Так, с прибавкой из городов, были проведены в Думу 154 «октябриста» (из 442). Чтобы составить свое большинство, правительство своим непосредственным влиянием выделило из правых группу в 70 человек «умеренно-правых». Составилось неустойчивое большинство в 224. К ним пришлось присоединить менее связанных «националистов» (26) и уже совсем необузданных «черносотенцев» (50). Так создана была группа в 300 членов, готовых подчиняться велениям правительства и оправдывавших двойную кличку Третьей Думы: «барская» и «лакейская» Дума. Как видим, большинство это было искусственно создано и далеко не однородно. Если Гучков мог сказать, в первых же заседаниях Думы, что «тот государственный переворот, который совершен был нашим монархом, является установлением конституционного строя», то его обязательный союзник Балашов, лидер «умеренно-правых», тут же возразил: «Мы конституции не признаем и не подразумеваем под словами: «обновленный государственный строй». А другой лидер той же группы, гр. Вл. Бобринский, получавший жалованье от правительства, заявил – более откровенно, – что «актом 3 июня самодержавный государь явил свое самодержавие». Другие платные депутаты на ролях скандалистов, Пуришкевич, П. Н. Крупенский, Марков 2-й, могли вести борьбу за полную реставрацию, опираясь на придворные круги и не считая себя ничем связанными. Сам Столыпин в интервью для правительственного официоза «Волга» заявил, что установленный строй есть «чисто русское государственное устройство, отвечающее историческим преданиям и национальному духу», и что Думе ничего не удалось «урвать из царской власти». Общим лозунгом, приемлемым для всей этой части Думы, оставался лозунг Гучкова: лозунг «национализма» и «патриотизма».

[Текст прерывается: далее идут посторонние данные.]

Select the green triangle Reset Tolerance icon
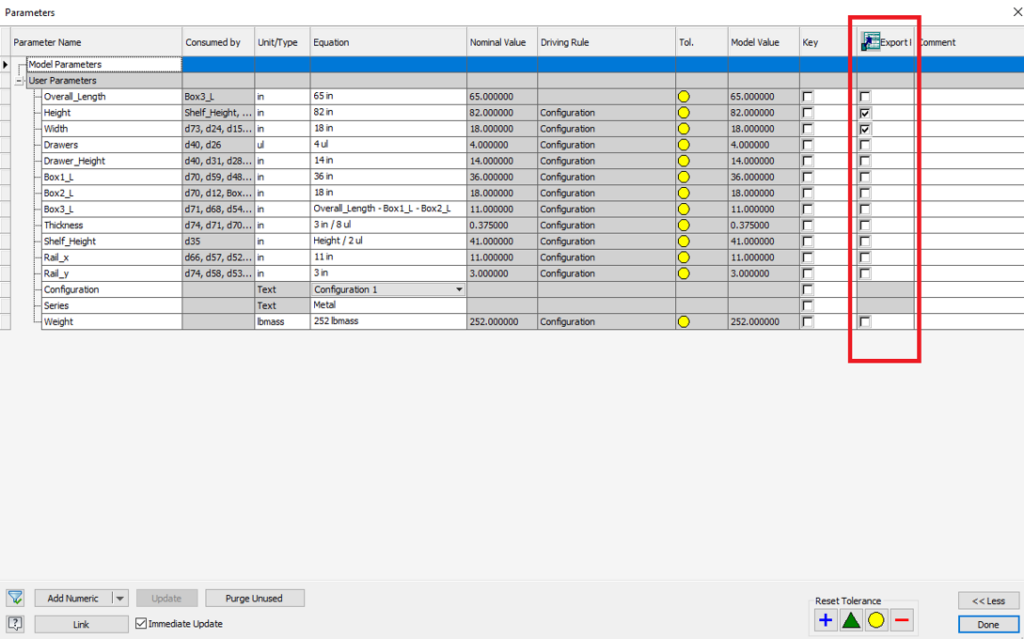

Не было, однако, в этой Думе единства и в рядах побежденных, – хотя бы в той степени, в какой, с грехом пополам, оно все же сохранялось в двух первых Думах. Там мы могли считать, что в борьбе с самодержавием была побеждена вся «прогрессивная» Россия. Но теперь мы знали, что побежденных был не один, а двое. Если мы боролись против самодержавного права за конституционное право, то мы не могли не сознавать, что против нас стоял в этой борьбе еще один противник – революционное право. И мы не могли, по убеждению и по совести, не считать, что самое слово «право» принадлежит нам одним. «Право» и «закон» теперь оставались нашей специальной целью борьбы, несмотря ни на что. «Революция» сошла со сцены, но – навсегда ли? Ее представители стояли тут же, рядом. Могли ли мы считать их своими союзниками? Нашими союзниками, хотя бы и временными, они себя не считали. Их цели, их тактика были и оставались другие. После тяжелых уроков первых двух Дум с этим нельзя было не сообразоваться. Я говорил, что уже во Второй Думе конституционно-демократическая партия совершенно эмансипировалась от тех отношений «дружбы-вражды», которыми она считала себя связанной в Первой Думе. В Третьей Думе разъединение пошло еще дальше.